— Start PAGE EXTRACT —

Nehemiah doesn’t tell the people in Jerusalem at first why he’s there. Why do you think he waited?
Answers will vary; likely he knew he would have some opposition to his plan. He also probably wanted to see how much work would be needed before he presented his plan to the city leaders.
The people had probably wanted to rebuild the wall before Nehemiah arrived. After all, they were far less safe without a secure wall. Why had they not rebuilt it already?
Answer: The biggest reason would have been a lack of resources, but there also could have been a lack of confidence that they would be able to even pull it off.
How do you think they felt when Nehemiah shared his plan and the fact that he had the resources and political power to make it happen?
Answers will vary; they likely felt hopeful for the first time in a long time.
Now we are going to jump ahead in the story…We are going to pick it back up and see that Nehemiah has led the people in rebuilding the wall, but it was not the easiest thing to do. Nehemiah and to deal with some problems and had to deal with those who were opposed to the wall being rebuilt.
Nehemiah 12:27–43 ESV
And at the dedication of the wall of Jerusalem they sought the Levites in all their places, to bring them to Jerusalem to celebrate the dedication with gladness, with thanksgivings and with singing, with cymbals, harps, and lyres. And the sons of the singers gathered together from the district surrounding Jerusalem and from the villages of the Netophathites; also from Beth-gilgal and from the region of Geba and Azmaveth, for the singers had built for themselves villages around Jerusalem. And the priests and the Levites purified themselves, and they purified the people and the gates and the wall. Then I brought the leaders of Judah up onto the wall and appointed two great choirs that gave thanks. One went to the south on the wall to the Dung Gate. And after them went Hoshaiah and half of the leaders of Judah, and Azariah, Ezra, Meshullam, Judah, Benjamin, Shemaiah, and Jeremiah, and certain of the priests’ sons with trumpets: Zechariah the son of Jonathan, son of Shemaiah, son of Mattaniah, son of Micaiah, son of Zaccur, son of Asaph; and his relatives, Shemaiah, Azarel, Milalai, Gilalai, Maai, Nethanel, Judah, and Hanani, with the musical instruments of David the man of God. And Ezra the scribe went before them. At the Fountain Gate they went up straight before them by the stairs of the city of David, at the ascent of the wall, above the house of David, to the Water Gate on the east. The other choir of those who gave thanks went to the north, and I followed them with half of the people, on the wall, above the Tower of the Ovens, to the Broad Wall, and above the Gate of Ephraim, and by the Gate of Yeshanah, and by the Fish Gate and the Tower of Hananel and the Tower of the Hundred, to the Sheep Gate; and they came to a halt at the Gate of the Guard. So both choirs of those who gave thanks stood in the house of God, and I and half of the officials with me; and the priests Eliakim, Maaseiah, Miniamin, Micaiah, Elioenai, Zechariah, and Hananiah, with trumpets; and Maaseiah, Shemaiah, Eleazar, Uzzi, Jehohanan, Malchijah, Elam, and Ezer. And the singers sang with Jezrahiah as their leader. And they offered great sacrifices that day and rejoiced, for God had made them rejoice with great joy; the women and children also rejoiced. And the joy of Jerusalem was heard far away.
What is the main theme that you notice in this celebration?
Answer: Thankfulness and joy. Have students think about all that the people in Jerusalem had been through. None of them were alive when Israel was still an independent nation, but their parents and grandparents had passed down stories to them about God’s promises to give His people a land and uphold David’s kingdom, which was in Jerusalem.

— End PAGE EXTRACT —

§ WRITTEN EXERCISE 1: Translate this sentence from the Nehemiah lesson into Spanish: "And the joy of Jerusalem was heard far away."
§ WRITTEN EXERCISE 2: Reproduce the passage of the Nehemiah lesson between "Nehemiah doesn’t tell" and "pull it off.", inclusive.
The material after the Nehemiah lesson is separate from it.

— Start DATA EXTRACT —

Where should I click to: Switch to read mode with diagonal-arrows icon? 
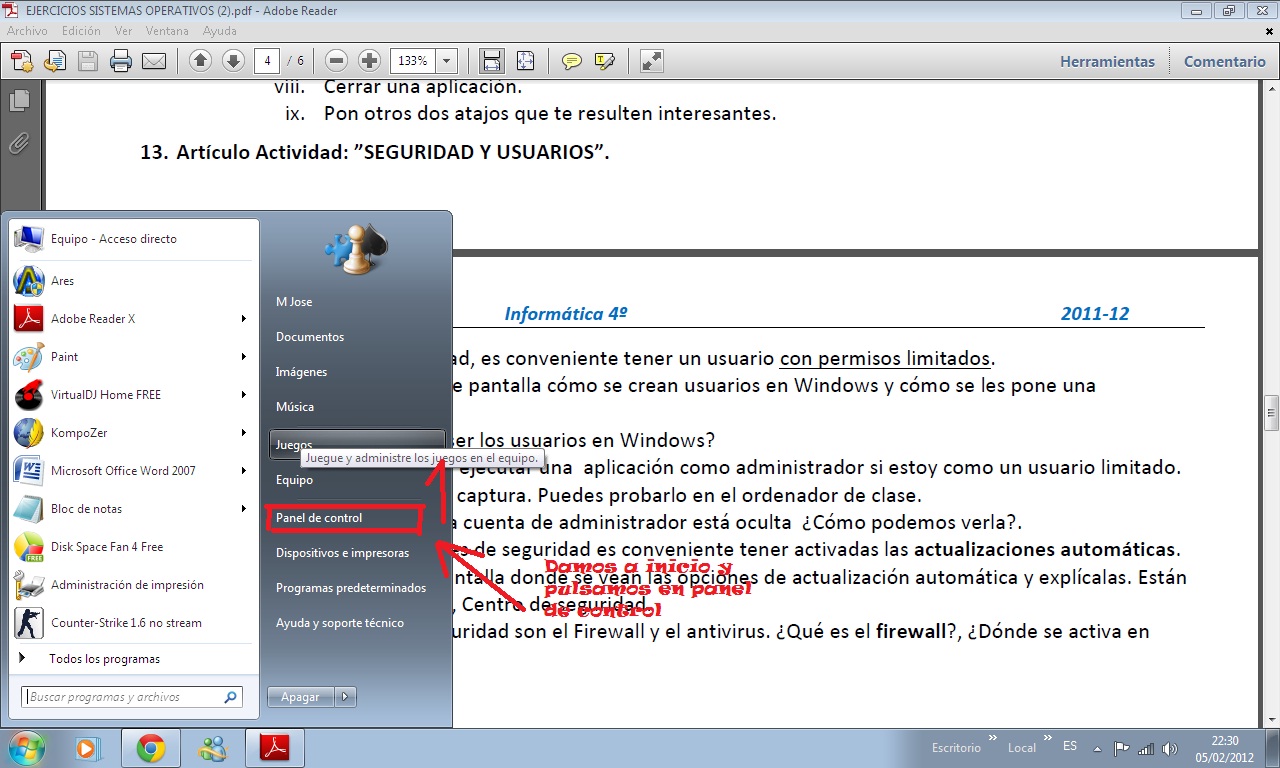(652, 61)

— End DATA EXTRACT —

§ FULL OUTPUT 1: Y la alegría de Jerusalén se oyó desde lejos.

§ FULL OUTPUT 2:
Nehemiah doesn’t tell the people in Jerusalem at first why he’s there. Why do you think he waited?
Answers will vary; likely he knew he would have some opposition to his plan. He also probably wanted to see how much work would be needed before he presented his plan to the city leaders.
The people had probably wanted to rebuild the wall before Nehemiah arrived. After all, they were far less safe without a secure wall. Why had they not rebuilt it already?
Answer: The biggest reason would have been a lack of resources, but there also could have been a lack of confidence that they would be able to even pull it off.